O'Carroll had been running constantly during the week since April, but it was only at the start of November that he got serious. Before that his usual runs would be been anything between 5km and 20km.
“I had a month to prepare for the 112km, it wasn’t a hell of long time and I probably was not quite prepared enough and that showed in the run, but I did pretty well considering. If I’d known I was going to do it earlier, I’d have trained for a lot longer.”
About 10 days before the challenge he’d completed a 50km run, which proved harder then the 112km effort, because he hadn’t organised food and lacked energy.
O’Carroll managed to raise over $25,000, which went into the Movember Foundation. The organisation funds groups like Farm Strong, which helps people struggling within the farming sector.
Another organisation to benefit was Head First, which helps those injured while playing rugby and who then struggle mentally because of it. Suicide prevention group Man Up received a boost too.
He says there has been a sea change in attitudes to male mental health within the rural communities of New Zealand over the past number of years. Men were now more open to seeking help and simply acknowledging that they had problems.
“The culture and community where I’ve been brought up in and working in, we wouldn’t have usually talked about this sort of thing, especially the rural Kiwi blokes with that tough attitude and personae about us all," he says.
"But when it comes down to it, we’ve all had friends that have passed away from taking their own lives. You can tell when someone’s struggling. To open up and be vulnerable about it, that creates a lot of chat and awareness and makes other people feel comfortable to be okay with struggling themselves.
“I definitely noticed that before the run, even during the run and especially after the run, there’ve been people approach me from all over.

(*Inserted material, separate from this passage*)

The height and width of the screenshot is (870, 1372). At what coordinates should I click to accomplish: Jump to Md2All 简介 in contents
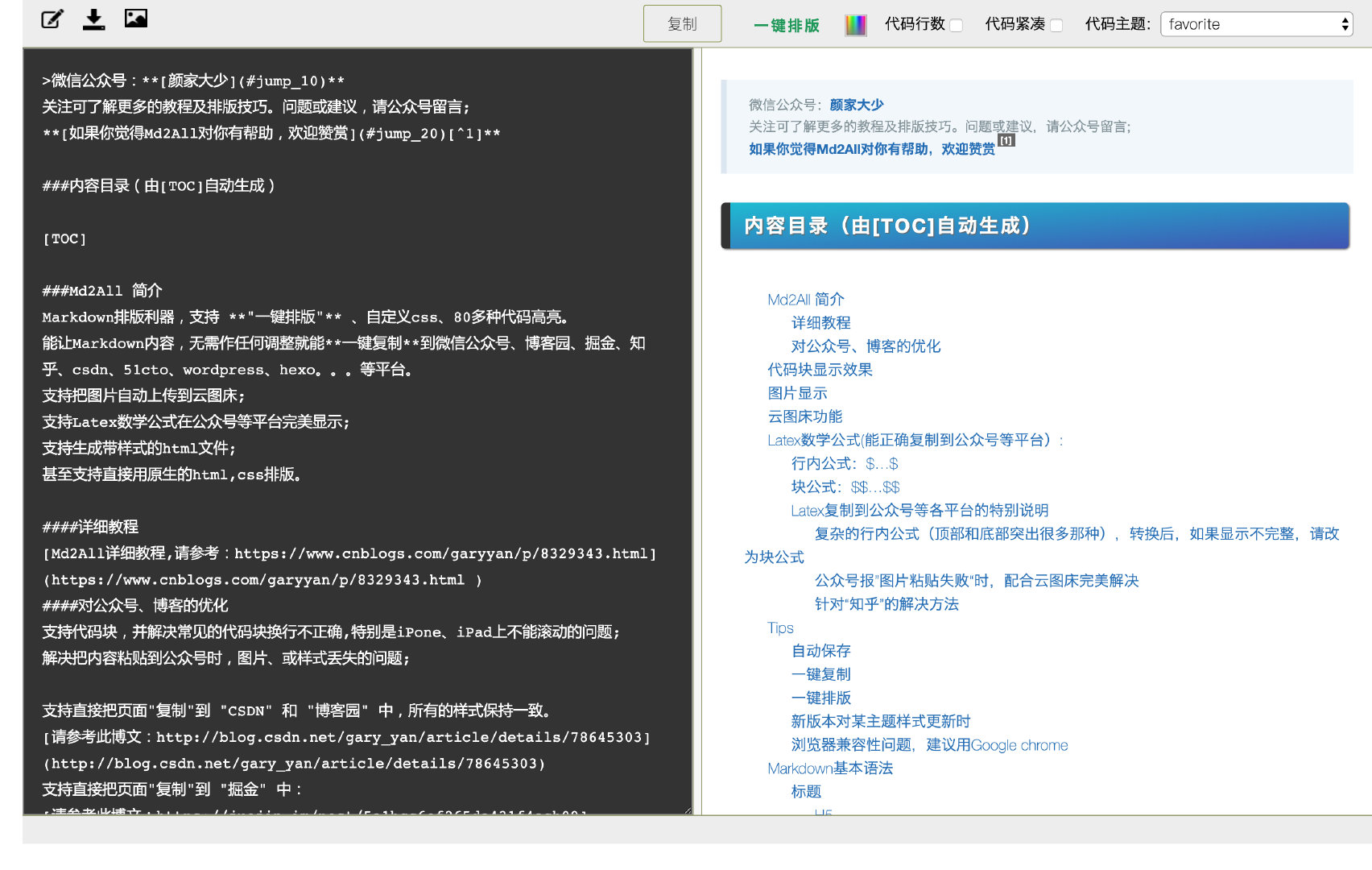(x=805, y=300)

People I don’t even know, randoms, especially out at social occasions… and they’ve all said ‘thanks so much of doing this, you don’t realise that you’ve actually helped me get through'. Other people have been motivated to get out there and do their own bits of exercise.”
The run itself was torturous nearing the end. It seemed to be going well up until the 70km mark, he says, but after 105km it was a different story. There was no way he wasn’t finishing it.
“That’s when I needed to dig really deep. The pain was unreal. My feet were on fire and my left knee felt like it was broken, but I was so lucky to have a good support crew with me.”
This year his plans are even bigger, enlisting friends to target a 160km run to raise more money for charities.